7. More gardens? You’ll love the colorful flowers and breathtaking views at Villa Rufolo in Ravello.
Ravello is one of the most popular destinations on the Amalfi Coast and the gardens at the Villa Rufolo are one of the town’s highlights. Built in the 13th century, Villa Rufolo, a medieval marvel with unmistakable hints of Arab influence, is famous for its expansive, landscaped gardens which overlook the blue expanse of the sea below.
8. Take fabulous holiday photos of picturesque Florence, the Cradle of the Renaissance.
Florence is one of the most photographed cities in the world—its fabulous Renaissance architecture, beautiful bridges, and lavish piazzas and palazzo are stunning subjects for the novice and advanced photographer alike. Be sure to allow plenty of time on your tour of Florence for shots of the Ponte Vecchio, Brunelleschi’s Duomo, and Piazzale Michelangelo.
9. Go Medieval at the Piazza del Campo in Siena, home of the Palio.
© Phillip Capper
Siena is a breathtakingly beautiful Medieval town known for its gorgeous shell-shaped Piazza del Campo and towering Torre del Mangia. It’s also the home of the Palio, a horse race that dates back to the 17th century—and it takes place twice a year each summer in Siena, a highly anticipated ritual that has remained the same over the centuries.
10. Catch a glimpse of the mighty Mt. Vesuvius.
The volcano’s most famous eruption occurred nearly 2,000 years ago when an avalanche of lava raced down the mountain at 200 kilometers per hour, blanketing the city of Pompeii and its residents. Although the volcano has been quiet since 1944, its steamy vents are a constant reminder that it won’t remain quiet forever.
11. Dip your toes in the thermal waters at the “piazza of water” at Bagno Vignoni overlooking the Val d’Orcia.
Everyone tours Tuscany for the food and wine, but the Bagno Vignoni is one of the region’s oldest and most popular tourist destinations. The town’s Medieval hot water bath in the main square is a lovely place to relax and even take a dip. The Val d’Orcia is a UNESCO World Heritage site and one of the most lovely landscapes in Tuscany.
12. Do a gelateria tour in Florence, the city known for its delectable gelato.
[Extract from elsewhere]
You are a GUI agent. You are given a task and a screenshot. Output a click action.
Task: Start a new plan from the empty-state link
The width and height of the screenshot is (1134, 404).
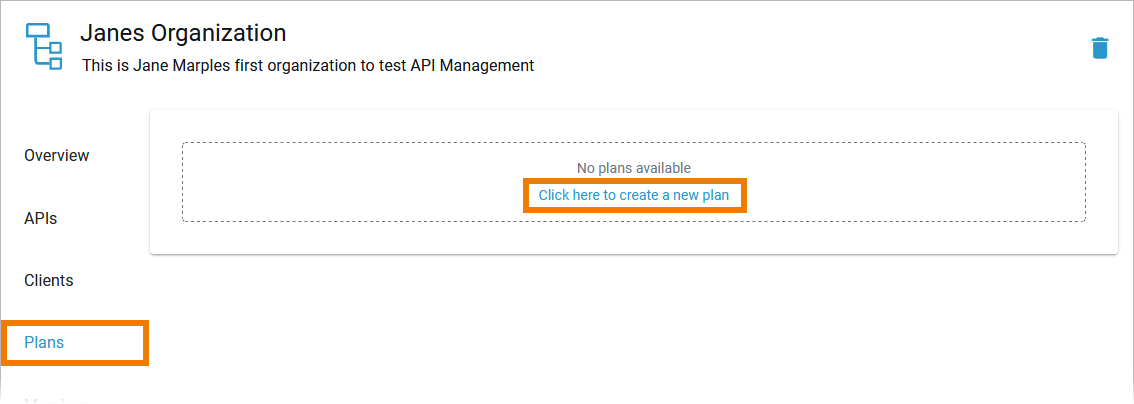(634, 195)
Some people believe Florence is the gelato capital of the world—and there’s certainly no shortage of fabulous gelateria to satisfy any sweet tooth. Look for shops that say artigianale, or artisanal, since these are likely to be made in-house with all natural ingredients and no preservatives or artificial colors in the traditional style. Cone or cup—you can’t go wrong with pistachio or stracciatella.
13. Don’t miss the Bistecca alla Fiorentina while you’re footloose in Florence.
Of course, Florence is famous for more than gelato, and if you’re looking for the ultimate romantic dinner for two on your visit to Florence, indulge yourself in bistecca alla Fiorentina, the huge T-bone steak cooked over a searing hot wood grill and bathed in fresh herbs. A true Florentine bistecca comes from Chianina cattle, unique to the Tuscan countryside. It’s an experience you won’t want to miss.
14. You’ll be blown away by the luxury at Emperor Hadrian’s villa in Tivoli.
Emperor Hadrian, builder of Hadrian’s Wall and the Temple of Venus and Roma, was considered one of Rome’s best emperors. His summer palace in Tivoli is a monument to the lavish wealth and power of the Roman Empire. Visit Hadrian’s villa and you’ll be transported to a life of first-century grandeur Roman-style.